41: Loved dj quik when I was younger- still like his voice.. love the eazy-e samples 'cause I love eazy-e. This can't compare. Good for ya when you're drinking though, I suppose.

Avi: Too many years of growing up listening to heavy metal has conditioned me to ignore most lyrical content. Thus, most hip-hop does absolutely nothing for me, especially when the subject matter is less than compelling. I don't actively dislike this, it just doesn't do anything for me.

Lee: Ok, this is a joke, right? Did this guy learn to rap from Vanilla Ice? This track epitomizes everything I hate about rap. Not to mention an incredibly irresponsible message, the music is lame, and the scratching is totally amateur. Wicky-wicky-whack. Easily the worst track in the mix. I can't even laugh at the lameness of this guy.

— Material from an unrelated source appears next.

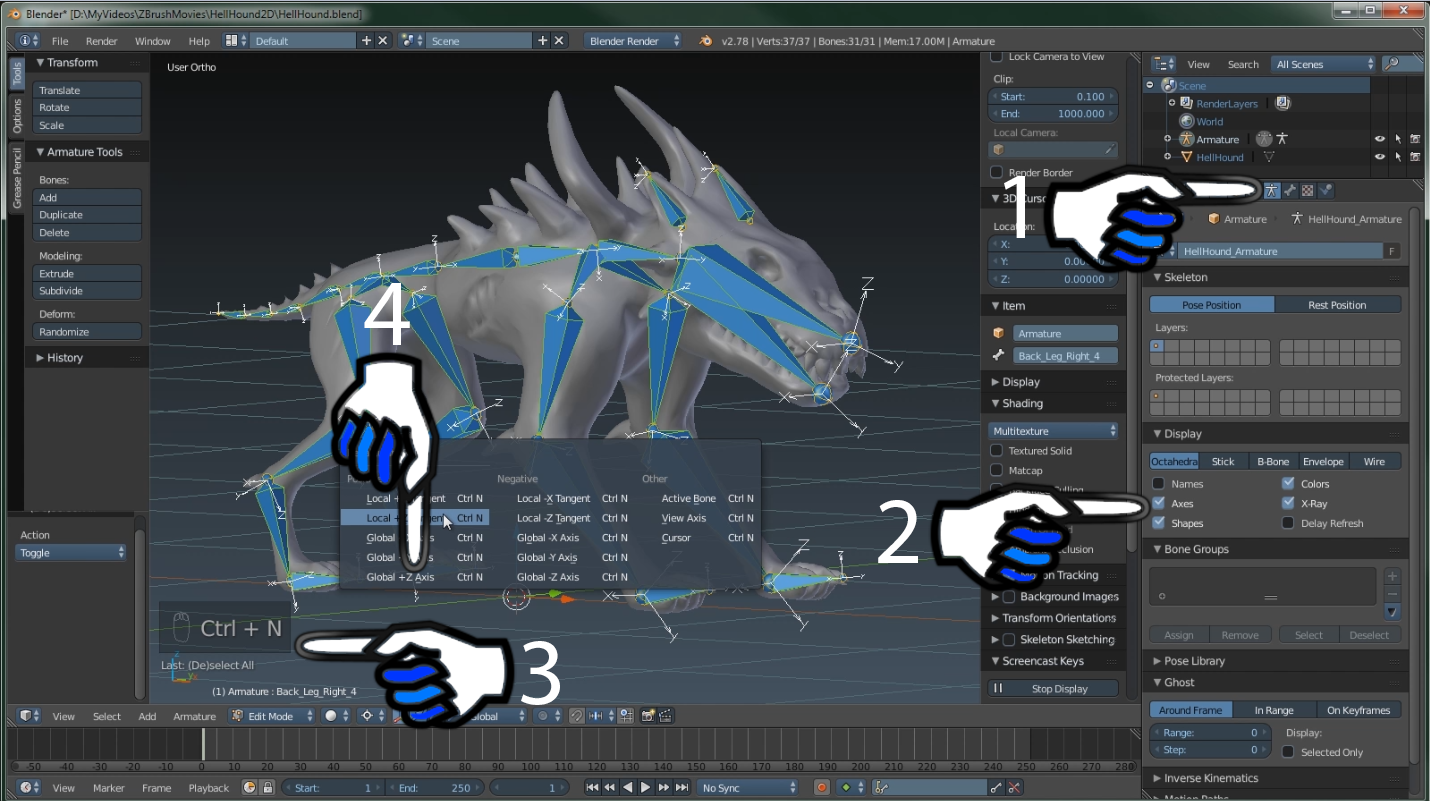
Task: Open the Edit Mode dropdown
Action: click(x=271, y=716)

Jamie: Offers crucial advice to alkies - don't forget the Doublemint to cover up your breath. Is this meant to be an ode to the joy of getting stereotypically wasted or the opposite?

Rosecrans: A great example of an old rap song that could drop the lead vocal to become a decent TV jingle. This is awful.

Whoa nelly! The lack of love for Quik confounds me. The West Coast rapper's style may not have aged quite as well as some of his peer but son is a hiphop foundation block and deserves respect as such.

Personal fave DJ Quik moment: realizing that music in Bust a Groove was a remixed version of "Youz a Ganxta"!

For the uninitiated, '8Ball' here refers to Olde English '800' 40 ouncers and not three and a half grams of coke (Ebay is slangin'?).


Buy "Quik Is the Name", the Cali rapper's debut album, from Amazon.
Highly underrated, if just a bit dated.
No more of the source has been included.